I used Auto agent to review my changes. Anecdotally, the agent only agreed that I was doing the right thing once I pointed them towards this forum thread. To me, that alone highlights the need for updates to the Rules document.

Thanks for relieving my frustration. :grinning_face_with_smiling_eyes:

Glad it’s working reliably now. Consolidating in Project Rules plus a rule that asks for confirmation before meaningful edits is the most dependable way to keep those constraints in context, and it’s nice to see 90 minutes turn back into a normal pace.

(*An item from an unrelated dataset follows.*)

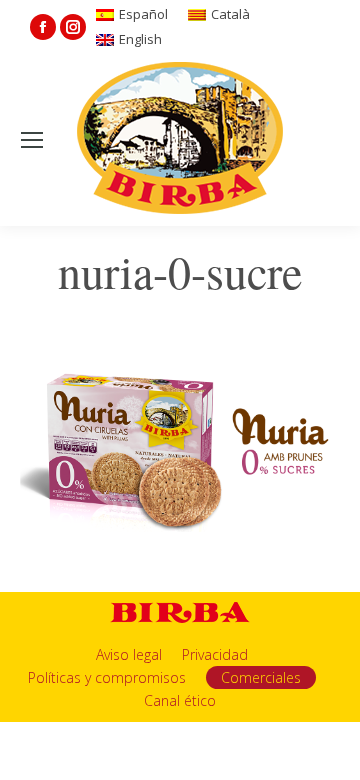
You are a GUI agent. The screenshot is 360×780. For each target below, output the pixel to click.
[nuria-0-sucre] (180, 449)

Your docs list is spot on. I’ll pass it to the docs team exactly like this:

  • User Rules should be used minimally. Project Rules are preferred, plus a warning about context loss when there are too many rules
  • a best practice for a rules repository and importing into projects
  • how rules work in a workspace, import into each project so the agent uses one consistent set
  • a guide for .mdc structure, fewer files, more rules

That’s exactly the gap we talked about at the start of the thread. The User Rules section is thinner than the others.

And thanks for the GitHub link to the rules repo, it’s a great example setup for anyone who finds the thread.

If the “don’t update” pattern breaks again somewhere even with alwaysApply: true and Tool Permissions = Ask, send the repro steps and the Request ID and we’ll look at the exact chain.